One of the first restaurants to reoccupy was Fontana's Italian-Mexican Restaurant. This actually had no relation to the Fontana's that would later occupy it. The first reference to Fontana's appeared in 1970, not long at all after the demise of the Pancake House. Like the later incarnation, Fontana's would specialize primarily in Italian and newspaper references to Fontana's would continue into the late 1970s.

As time went on, the space saw many eateries come and go in a relatively short timespan, earning it a reputation of a "cursed location", intensifying the intrigue of what would be a lowly building that long would've met the bulldozers years ago.

The next location to occupy was Mama's Pizza. Mama's relocated from 807 Texas Avenue South, by 1986, Pinon's Restaurant (possibly actually Piñon's) was in the old spot and Mama's had taken over at the Pancake House location.

Their old location was the old Oakridge Steakhouse (leading to confusion like how Oakridge Steakhouse was at this location). At that location, Mama's even gave out little paper moustaches to promote their restaurant.
From the Project HOLD collection

Mama's was gone by the late 1980s (moved to 1601 Texas Avenue South, later home to Bullwinkle's)

A 1993 directory (but not a 1993 phone book) lists "Shanghai Chinese Restaurant" as well as a 1996 directory, however, TexAgs claims that it was open for a "week or two", which seems to be a gross exaggeration.

It's plausible that Porky's Hamburgers, another spot, was actually open for "six weeks" (after all, Front Porch Grill didn't last a long time either). Additionally, Rockyano's Pizza was there as well, according to the thread.

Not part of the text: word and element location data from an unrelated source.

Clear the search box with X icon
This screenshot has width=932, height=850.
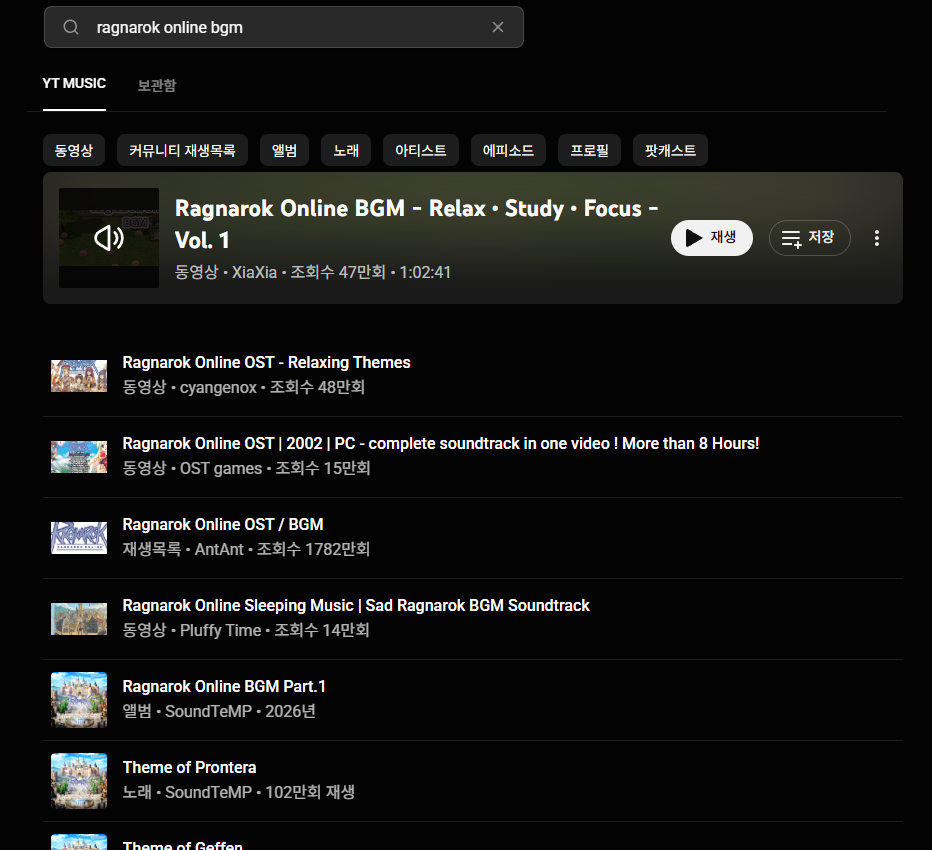pos(498,27)
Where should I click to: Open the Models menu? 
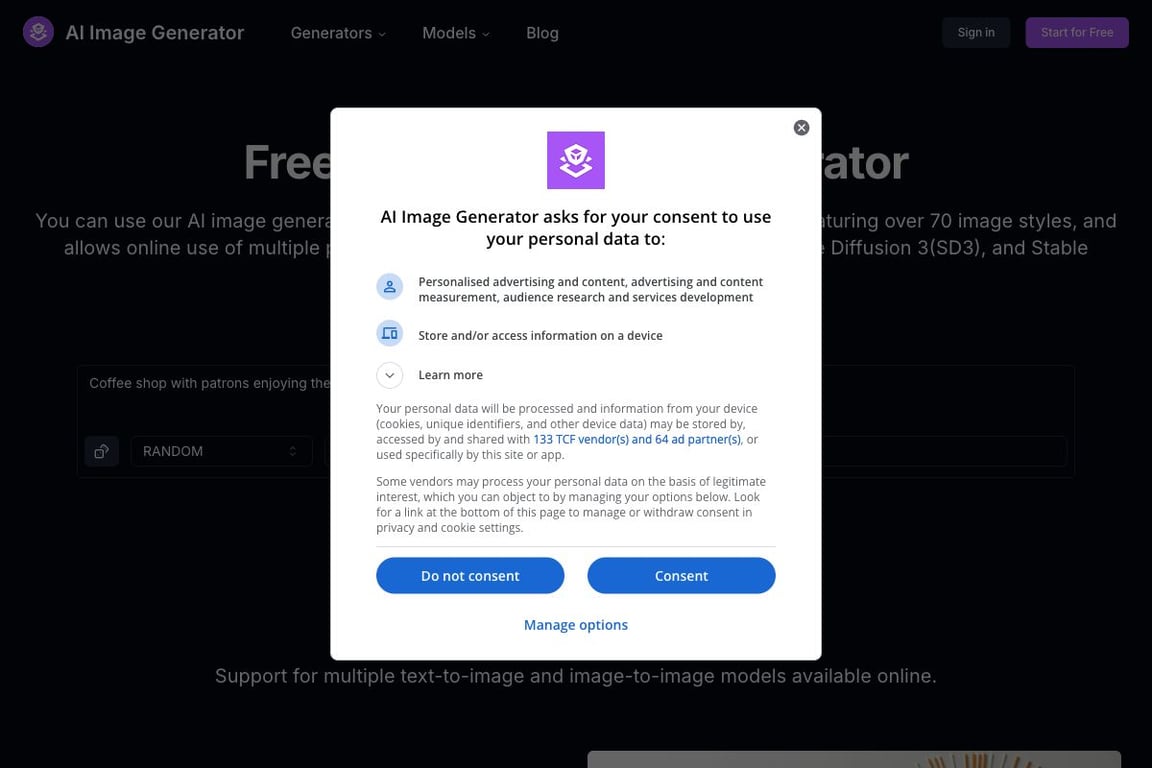(456, 33)
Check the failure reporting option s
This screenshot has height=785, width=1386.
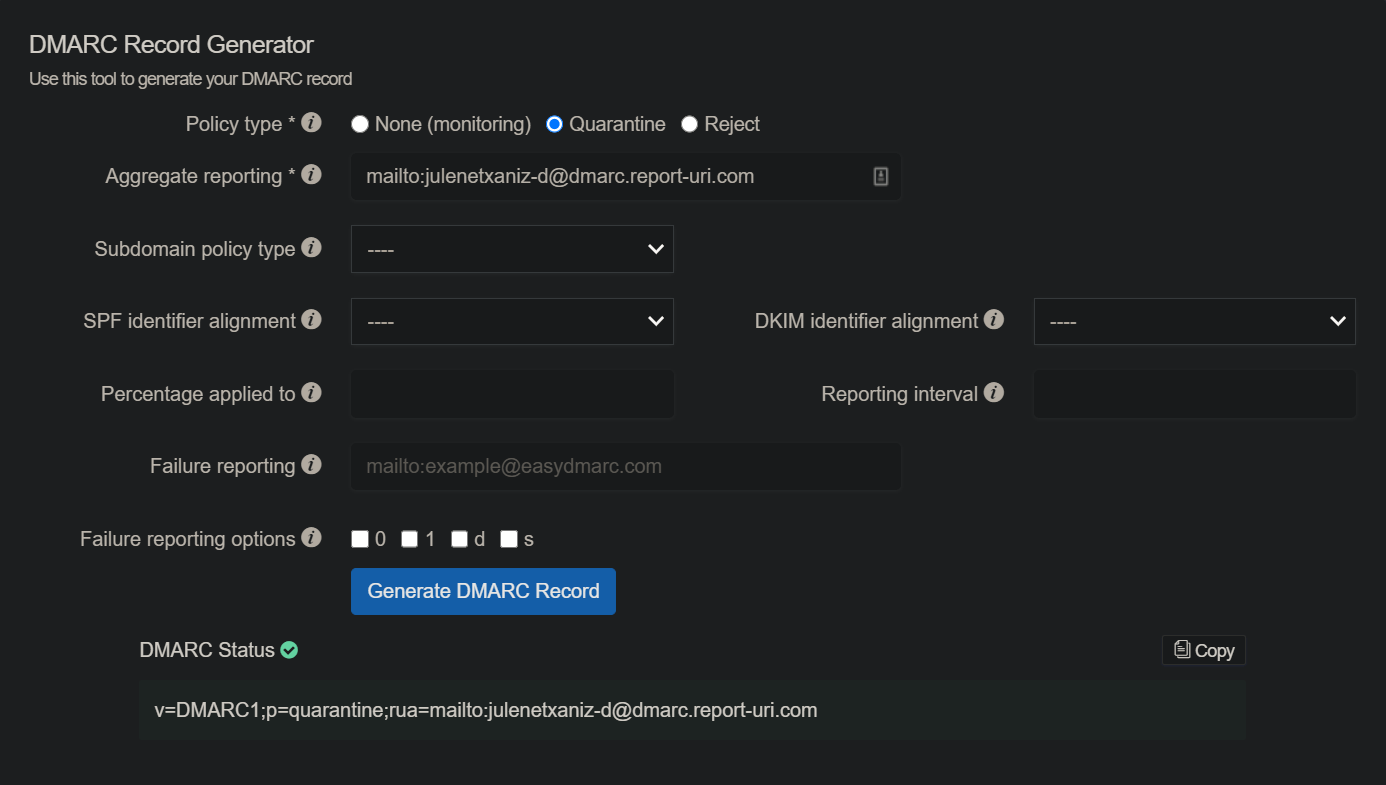point(508,538)
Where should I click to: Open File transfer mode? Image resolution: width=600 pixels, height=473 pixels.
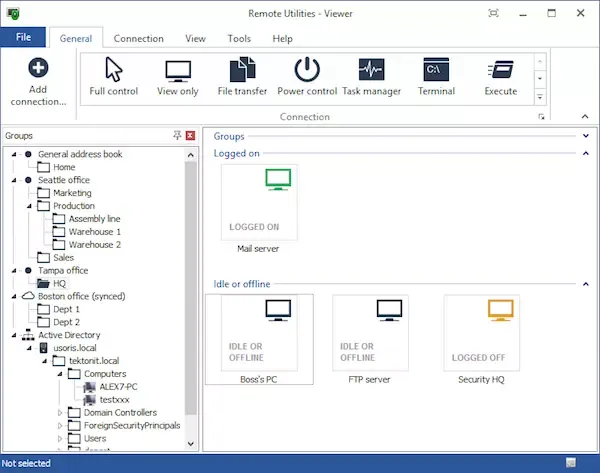point(242,77)
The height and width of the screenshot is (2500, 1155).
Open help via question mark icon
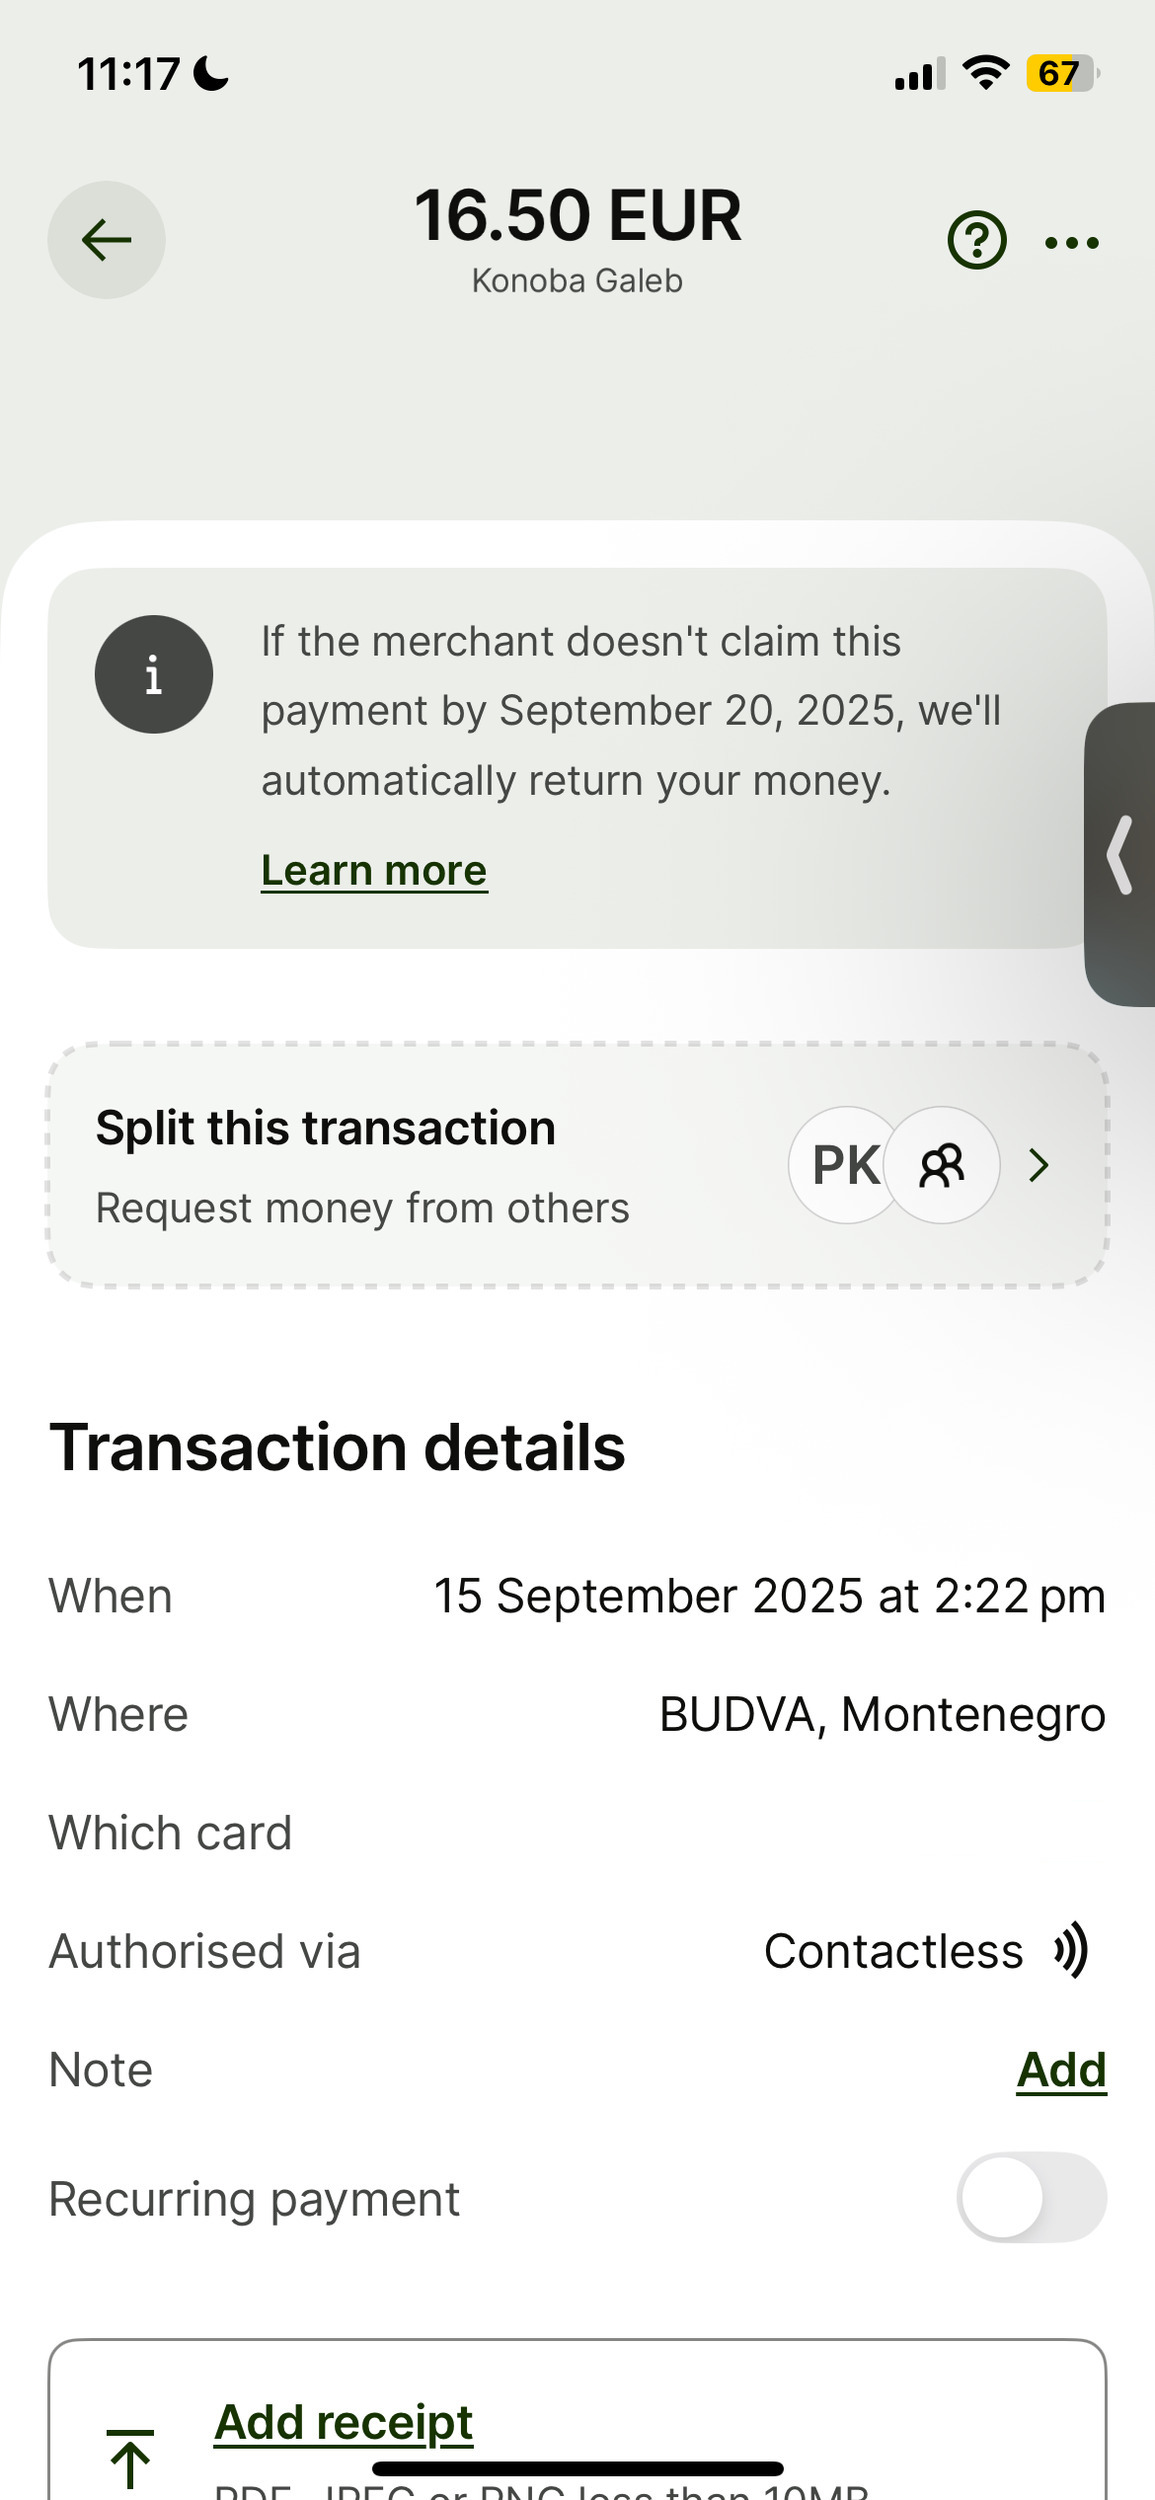click(x=976, y=240)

Either way, a 1996 phone book lists "Shen Zhen Chinese Restaurant" (sushi restaurant mentioned in TexAgs, maybe?), and in 1997-1998, it was Snuffer's, which claimed to have closed in College Station due the widening of Texas Avenue (you could say that the restaurant was "snuffed out" by the construction), but the date was wrong (widening was in 1998, and multiple other sources back Snuffers being in '98, not '97). After Snuffer's was El Arroyo (late 1990s/early 2000s), and then later Cazadores Mexican Restaurant (may have skipped another restaurant in there), and finally Fontana's Authentic Italian Food from 2009 to 2011.

From Fontana's Facebook page, which itself was from ShopBrazos.com, which has since taken down this image


Note that this is a time when the sign wasn't triangular: this can be seen here.

It's unknown why they changed the sign, but Fowl Digits restored it to its original 1960s appearance.


In late 2011, some new owners bought the building and gave it a substantial remodeling, adding a semi-covered patio and making it appear like a modern building (with stucco) and less like a 1960s building with new paint. Fowl Digits opened in early 2012 (50 years since Coach Norton started out), but despite some flashy advertising, it had a number of problems from the beginning. The name wasn't especially attractive, as it's easy to aim for "quirky" and hit "turn-off".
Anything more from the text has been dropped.